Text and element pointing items
──────

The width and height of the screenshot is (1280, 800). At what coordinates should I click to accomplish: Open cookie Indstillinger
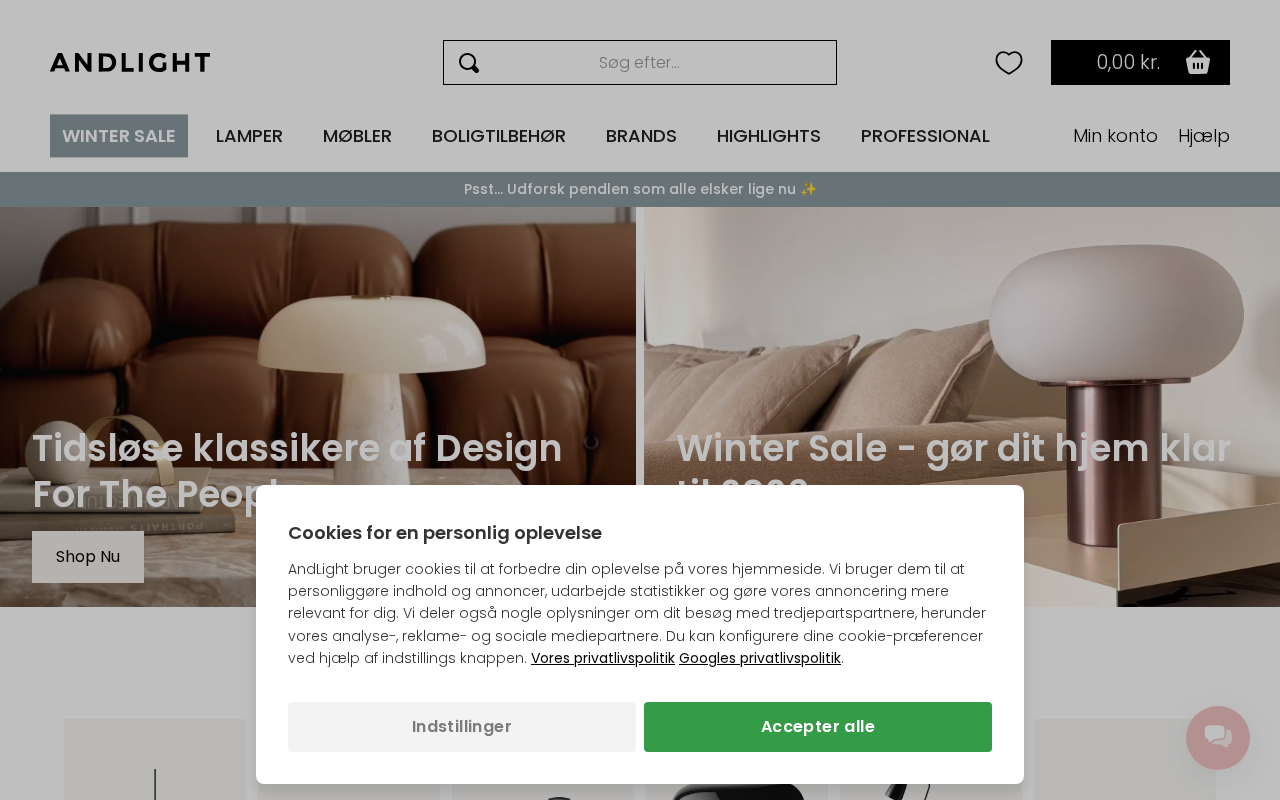462,727
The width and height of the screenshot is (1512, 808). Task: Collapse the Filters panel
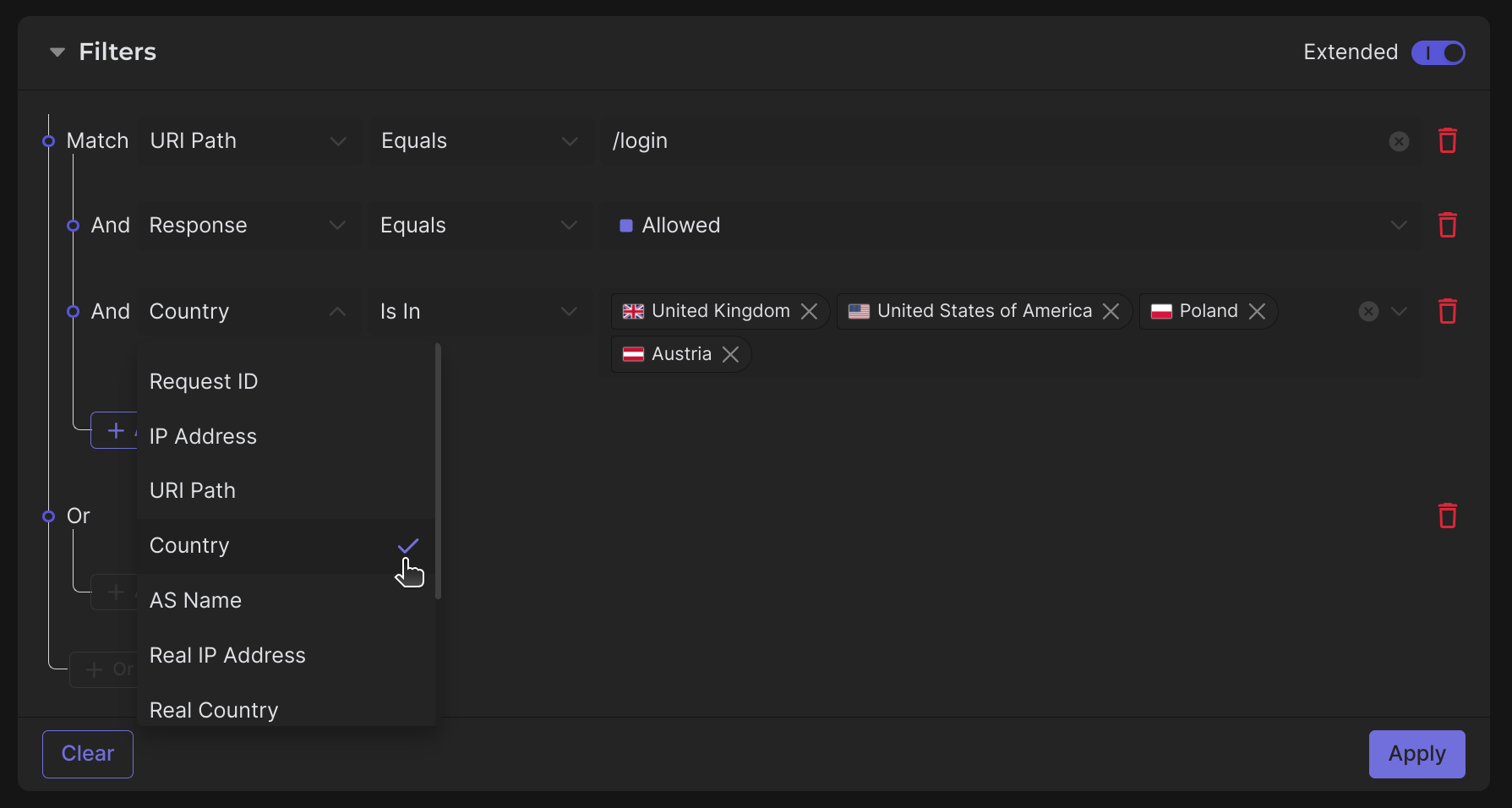click(x=57, y=52)
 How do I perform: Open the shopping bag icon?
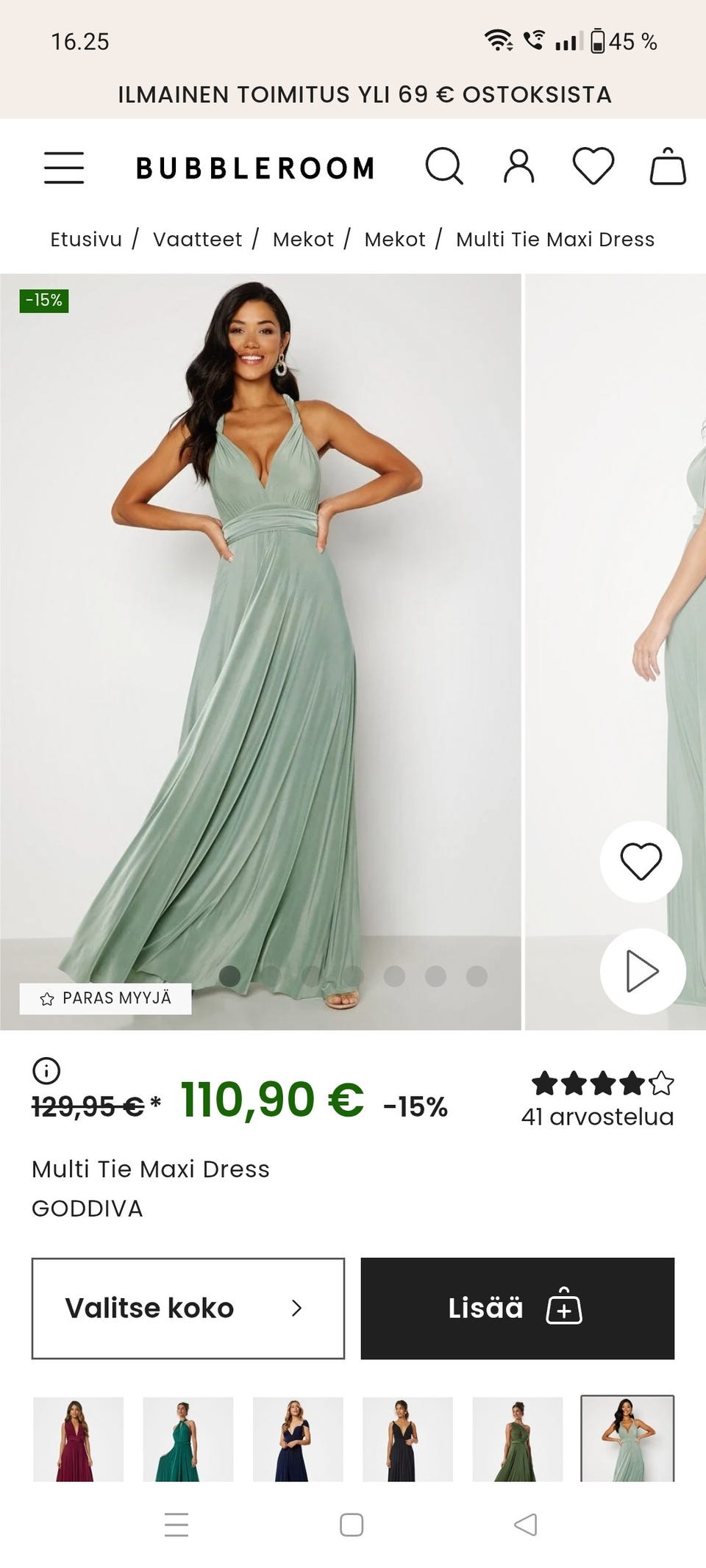pyautogui.click(x=668, y=166)
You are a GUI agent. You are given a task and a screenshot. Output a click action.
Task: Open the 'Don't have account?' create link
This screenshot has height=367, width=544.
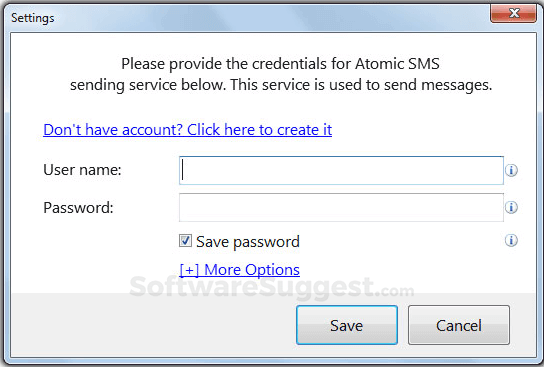tap(187, 130)
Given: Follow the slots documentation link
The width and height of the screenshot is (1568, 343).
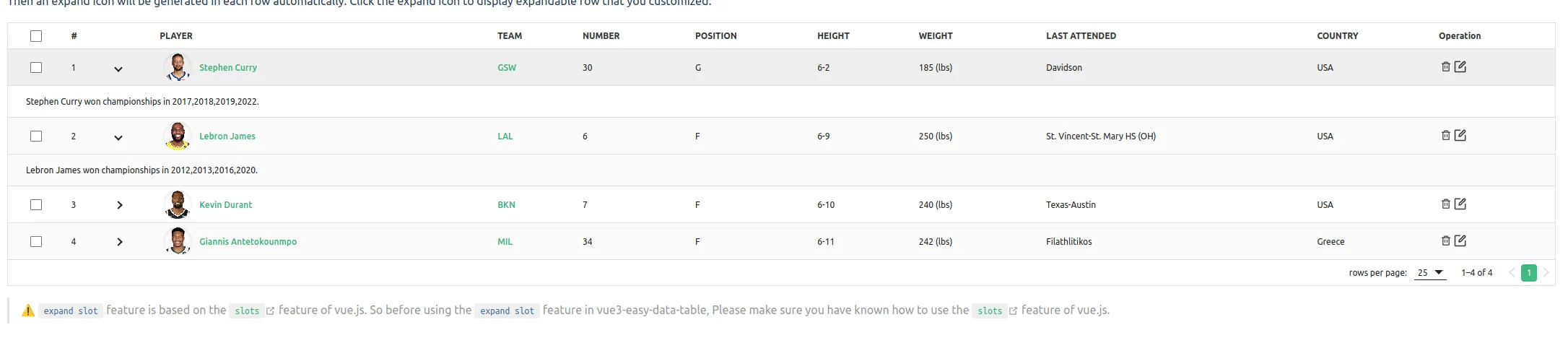Looking at the screenshot, I should pos(248,311).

──────

* SHORT TASK: Write out the items word for word, starting at the line with "How do I perform: Open" and continuing through the last item. Leave the pictures out.

* ANSWER FOR THIS EXERCISE:
 How do I perform: Open the shopping bag icon?
pyautogui.click(x=668, y=166)
You are a GUI agent. You are given a task and a screenshot. Output a click action.
Task: Open the 'Don't have account?' create link
This screenshot has height=367, width=544.
tap(187, 130)
Given: Follow the slots documentation link
The width and height of the screenshot is (1568, 343).
Looking at the screenshot, I should pos(248,311).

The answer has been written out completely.